Desprecio a la gente asustada que busca consuelo en la agresión y el grito. Somos insignificantes; enfrentar el miedo sin ruido ni insulto, desde la tolerancia y el silencio, es noble, digno y bello.
Mi abuela vivió atormentada porque durante la enfermedad que mató a su esposo reaccionó con violencia. La recuerdo ruidosa e hiriente con médicos (un maldito estafador de doctor, eso es lo que usted es), abstracciones (cuarto con pinches colores idiotas) y amigas (bonito trabajo hiciste tú con el tuyo, que te abandonó, como para que vengas a darme consejos sobre mi marido); ruidosa e hiriente con su hijo (para el poco tiempo que te quedas cuidando a tu padre, sería mejor que ni vinieras), perra (y yo limpiando tus mierdas, tú deberías ser la que se esté muriendo) y con el hombre que más amó: Luis, mi cielo, si no hubieras sido tan pendejo…, y Luis (su esposo, mi abuelo) se resignó al derrumbe desde la suavidad y el sosiego; él no se quejaba, leía libros sobre ajedrez en su cama, a veces escuchaba a Joaquín Rodrigo y con cariñosa voz baja nos inventaba historias (a mis hermanos y a mí) donde se nos hacía de noche en el bosque, pernoctábamos en tiendas de campaña y hacíamos fuego con ramas hasta que comenzaba a faltarle el aire y toser y la voz se le asfixiaba y mi abuela entraba al cuarto desesperada y nos gritaba ¿qué no ven que está enfermo?, déjenlo tranquilo, no le hagan eso, y ella (mi abuela) a cada insulto, a cada grito, se aislaba cada vez un poco más en una soledad rabiosa y amarga que contrastaba íntimamente con lo que Luis de ella necesitaba.
Eso mi abuela lo entendió hasta quedar viuda, cuando después del funeral ya no tuvo a quién herir y se desmoronó en la culpa de no haber sabido enfrentar emocionalmente una enfermedad terminal.

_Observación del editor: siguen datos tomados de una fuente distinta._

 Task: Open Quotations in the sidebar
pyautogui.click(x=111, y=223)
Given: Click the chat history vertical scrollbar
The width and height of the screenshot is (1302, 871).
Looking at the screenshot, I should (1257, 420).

Después, volvió a ser ella: cálida y amable, comprensiva y presente, pero ya nunca dejó de despreciarse.
Vivo convencido de la veracidad en esta idea que D.H. Lawrence ensaya en el libro Haciendo el amor con música: “somos los sueños de nuestras abuelas; no los que vivieron abiertamente, si no los secretos: los que soñaron ocultas”.
Mi abuela se despreció por haber sido hiriente, agresiva y gritona ante el miedo de su insignificancia. Soñó con resignación, tolerancia y silencio, pero no fue capaz de eso porque era su sueño secreto, un noble, bello y digno sueño secreto del que yo estoy hecho en estos terribles días llenos de incomprensión, brutalidad y muerte.